316 U.S. 485, 62 S.Ct. 1170.
In Brethauer v. United States, 333 F.2d 302 (8th Cir.1964), the court was faced with a criminal prosecution for defrauding the United States under 18 U.S.C. § 1001, and the issue was raised whether an Army Post Exchange constituted an agency of the United States within the false statements statute. The Eighth Circuit found that under Standard Oil Co. of California v. Johnson “it is compellingly clear that a Post Exchange, although created by regulations, is an arm of the Government and an agency within the meaning of 18 U.S.C. § 1001.” Id. at 305. In Champaign-Urbana News Agency v. J.L. Cummins News Co., 632 F.2d 680 (7th Cir.1980), the court concluded that AAFES is an instrumentality of the United States for the purposes of federal antitrust legislation, that it is an integral part of the Department of Defense, and that it is an arm of the United States Government.
In United States v. Hopkins, 427 U.S. 123, 96 S.Ct. 2508, 49 L.Ed.2d 361 (1976), the court answered the argument that the exchange services are not agencies of the federal government because they operated with “nonappropriated funds.” The court found that the exchange services are created and administered pursuant to the general authority granted to the Secretary of the Army and the Secretary of the Air Force by 10 U.S.C. §§ 3012 and 8012, that its nonappropriated-fund status did not change its character, and that the employees of the exchange were employees of the United States. Id. at 127, 96 S.Ct. at 2511. In Army and Air Force Exchange Service v.
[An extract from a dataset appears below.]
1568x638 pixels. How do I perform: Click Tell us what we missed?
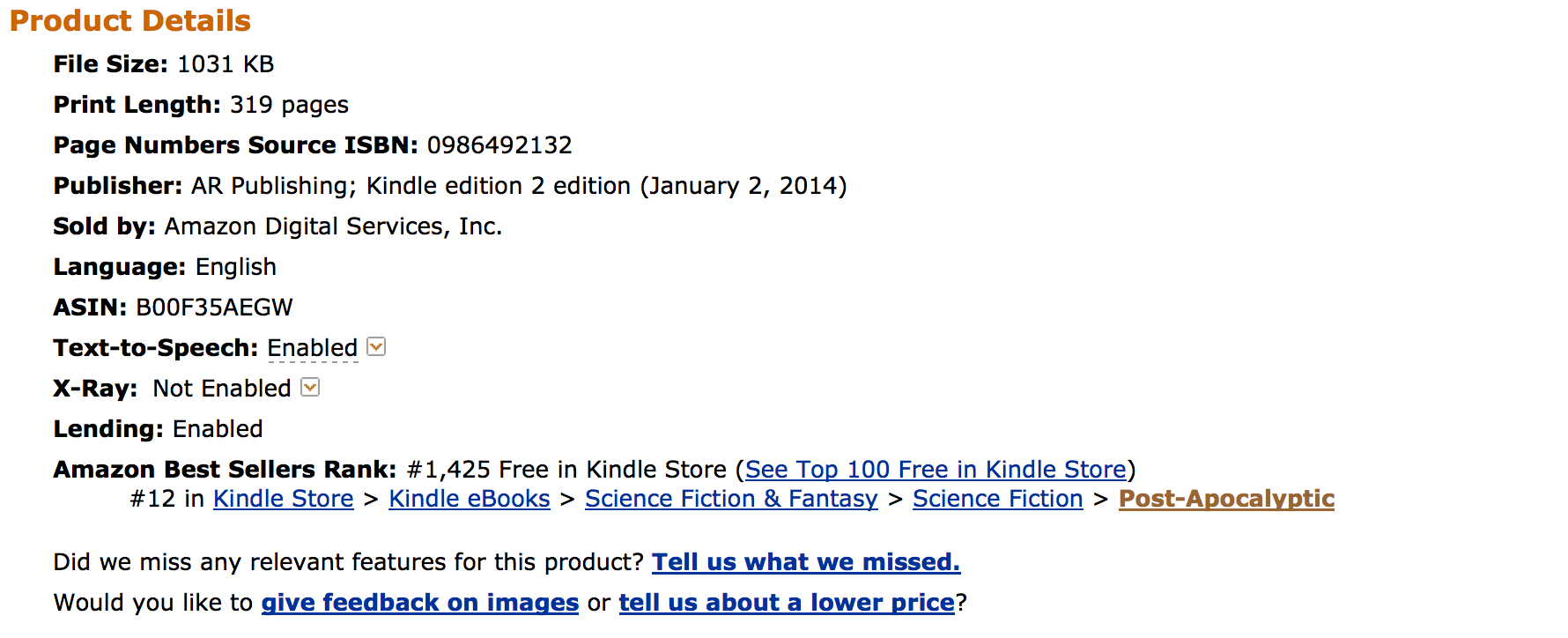(x=805, y=561)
Sheehan, 456 U.S. 728, 102 S.Ct. 2118, 72 L.Ed.2d 520 (1982), the court stated, The AAFES, like other military exchanges, is an “ ‘ar[m] of the government deemed by it essential for the performance of governmental functions ... and partake[s] of whatever immunities it may have under the [C]onstitution and federal statutes.’ ” 456 U.S. at 733-34, 102 S.Ct. at 2121-22.
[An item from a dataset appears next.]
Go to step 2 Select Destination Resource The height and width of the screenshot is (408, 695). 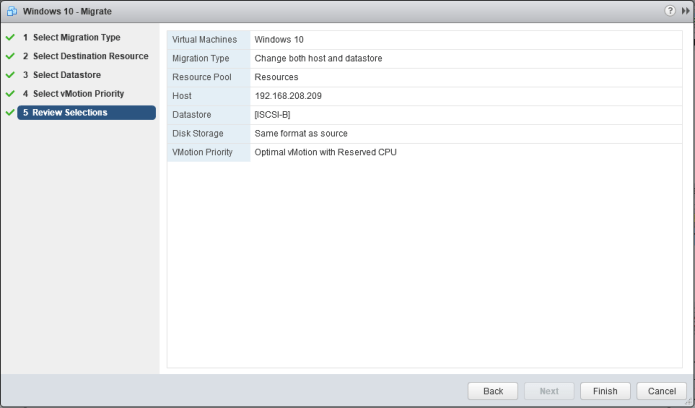coord(90,56)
We find no merit to appellant’s additional claim that 18 U.S.C. § 641 is void for vagueness.
AFFIRMED.
. Title 18, § 641 reads, in pertinent part:
Whoever embezzles, steals, purloins, or knowingly converts to his use or the use of another, or without authority, sells, conveys or disposes of any record, voucher, money, or thing of value of the United States or of any department or agency thereof, or any property made or being made under contract for the United States or any department or agency thereof;
... if the value of such property does not exceed the sum of $100, he shall be fined not more than $1,000 or imprisoned not more than one year, or both.

Question: What is the total number of appellants in the case that fall into the category "natural persons"? Answer with a number.